How to choose inputs to an artificial network?

Question 1

When it comes to frameworks for ANN, each person will have their own preferences. I recently used Encog framework for implementing an image processing project and found it very easy to implement.

Now, coming to your problem statement, "a learning method that enables minesweepers to avoid colliding with mines" is a very wide scope. What is indeed going to be your input to the ANN? You will have to decide your input based on whether it is going to be implemented on a real robot or in a simulation environment.
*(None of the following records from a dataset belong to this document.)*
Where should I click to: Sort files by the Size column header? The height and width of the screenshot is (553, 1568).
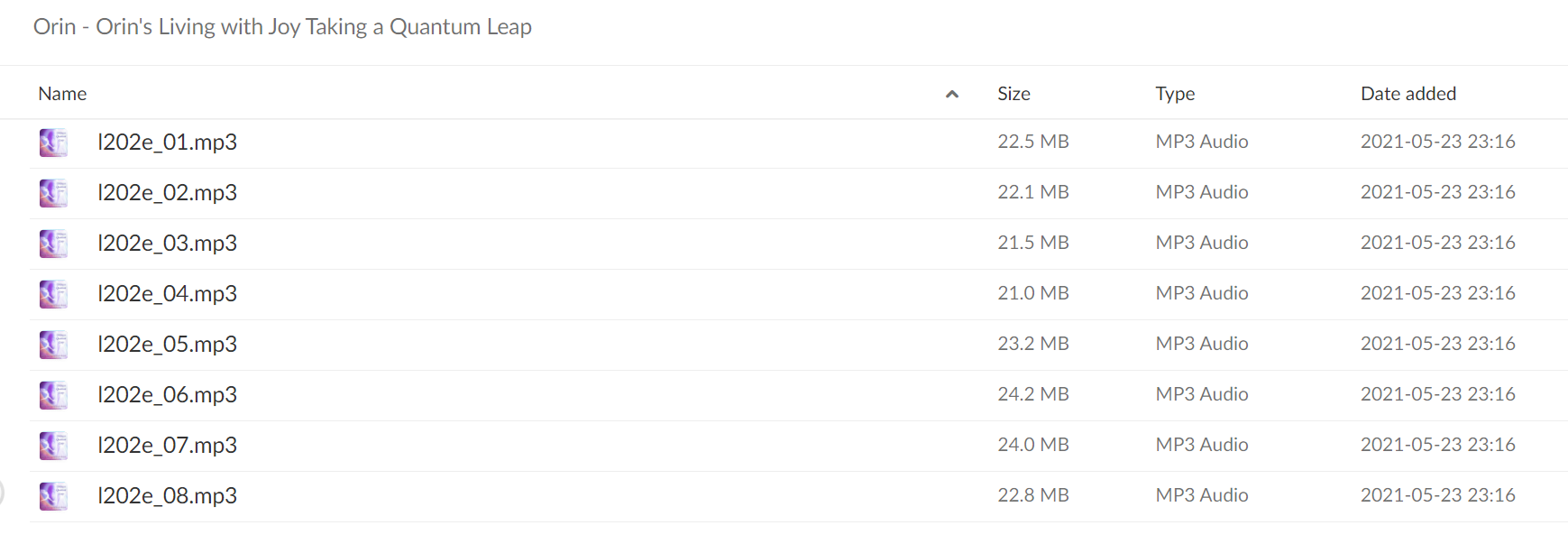tap(1013, 94)
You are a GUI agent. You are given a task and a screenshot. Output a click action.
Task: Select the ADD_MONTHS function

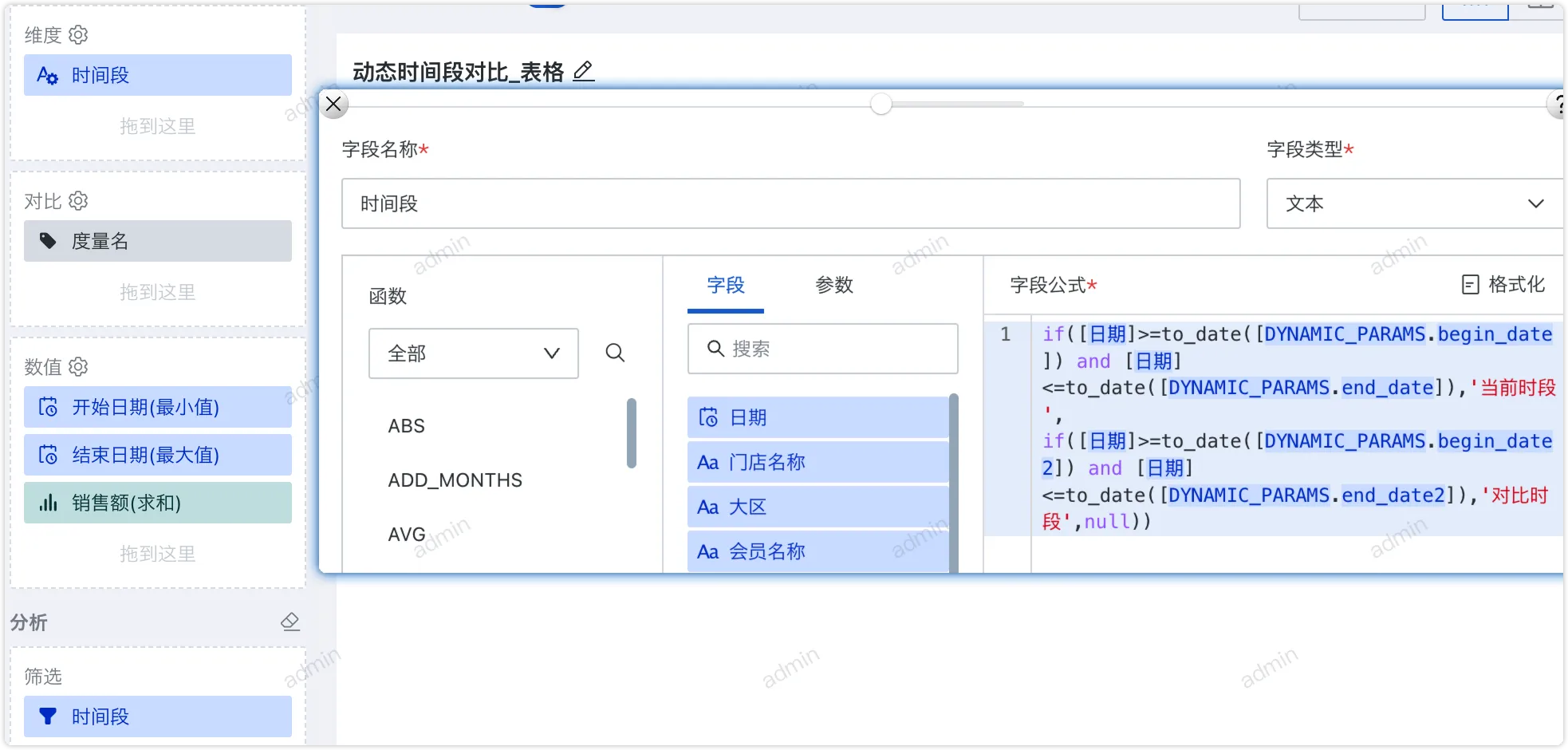click(455, 480)
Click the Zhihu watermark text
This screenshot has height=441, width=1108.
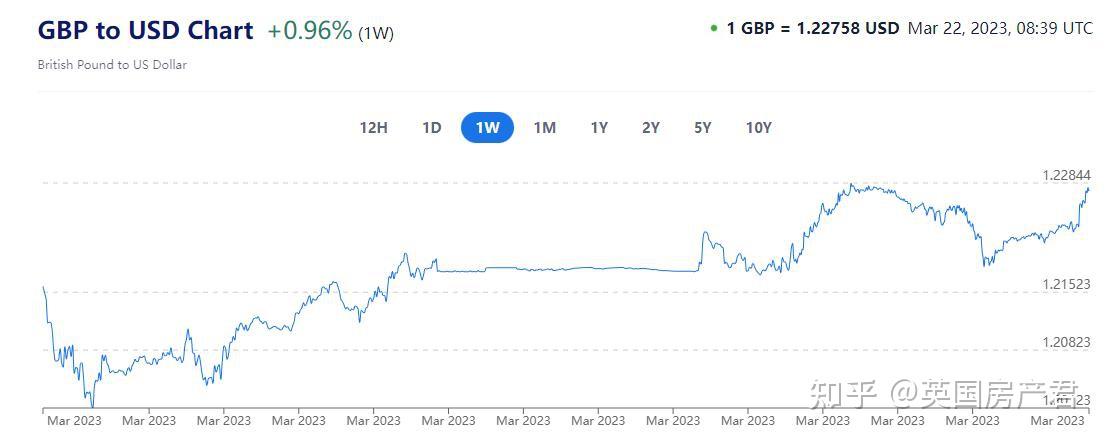click(945, 395)
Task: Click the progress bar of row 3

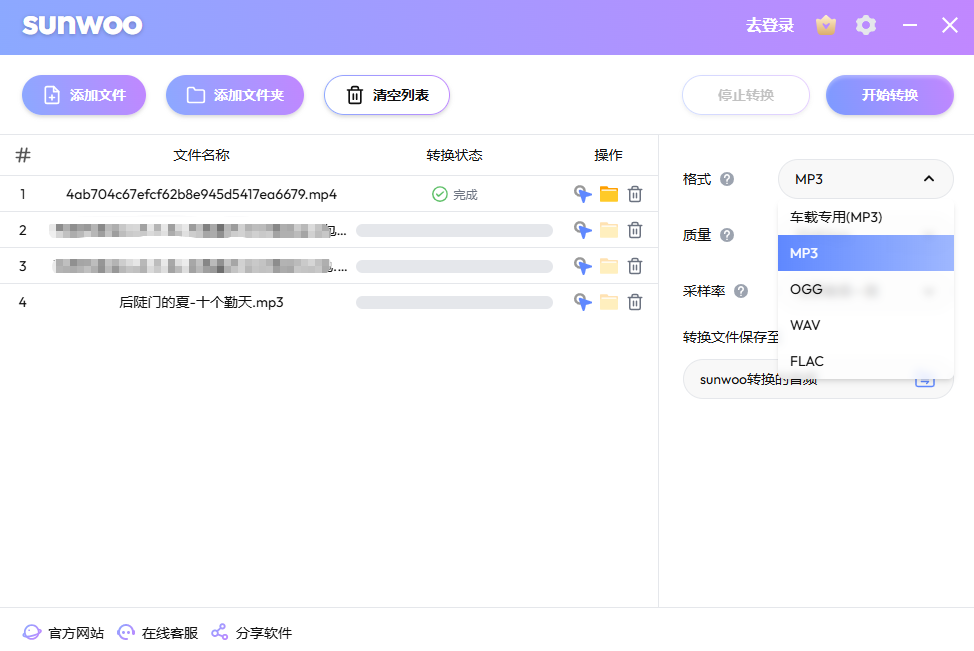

It can be clearly inferred that an unsupervised learning can be ruled out if you are trying to implement something like the ALVIN.

In a simulation environment, the best option is if you can somehow form a grid map of the environment based on the simulated sensor data. Then the occupancy grid surrounding the robot can form a good input to the robot's ANN.

If you can't form a grid map (if the data is insufficient), then you should try to feed all the available and relevant sensor data to the ANN. However, they might have to be pre-processed, depending on the modelled sensor noise given by your simulation environment. If you have a camera feed (like the ALVIN model), then you may directly follow their footsteps and train your ANN likewise.

If this is a real robot, then the choices vary considerably, depending upon the robustness and accuracy requirements. I really hope you do not want to build a robust and field-ready minesweeper single-handedly. :) For a small, controlled environment, your options will be very similar to that of a simulated environment, however sensor noise would be nastier and you would have to figure in various special cases into your mission planner. Still, it would be advisable to fuse a few other sensors (LRF, ultrasound etc.) with vision sensors and use it as an input to your planner. If nothing else is available, copy paste the ALVIN system with only a front camera input.

The ANN training methodology will be similar (if using only vision). The output will be right/left/straight etc. Try with 5-7 hidden layer nodes first, since that is what ALVIN uses. Increase it up to 8-10 max. Should work. Use activation functions properly.

Question 2

Given its success in the real world, ALVIN seems like a good system to base yours off of! As the page you linked to discusses, ALVIN essentially receives an image of the road ahead as its input. On a low level, this is achieved through 960 input nodes representing a 30X32 pixel image. The input value for each node is the color saturation of the pixel that that node represents (with 0 being a completely white image and 1 being a completely black image, or something along those lines) (I'm pretty sure the picture is greyscale, although maybe they're using color now, which could be achieved, for instance, by using three input nodes per pixel, one representing red saturation, one representing green, and one blue). Is there a reason that you don't think that this would be a good input for your system too?

For more low level details, see the original paper.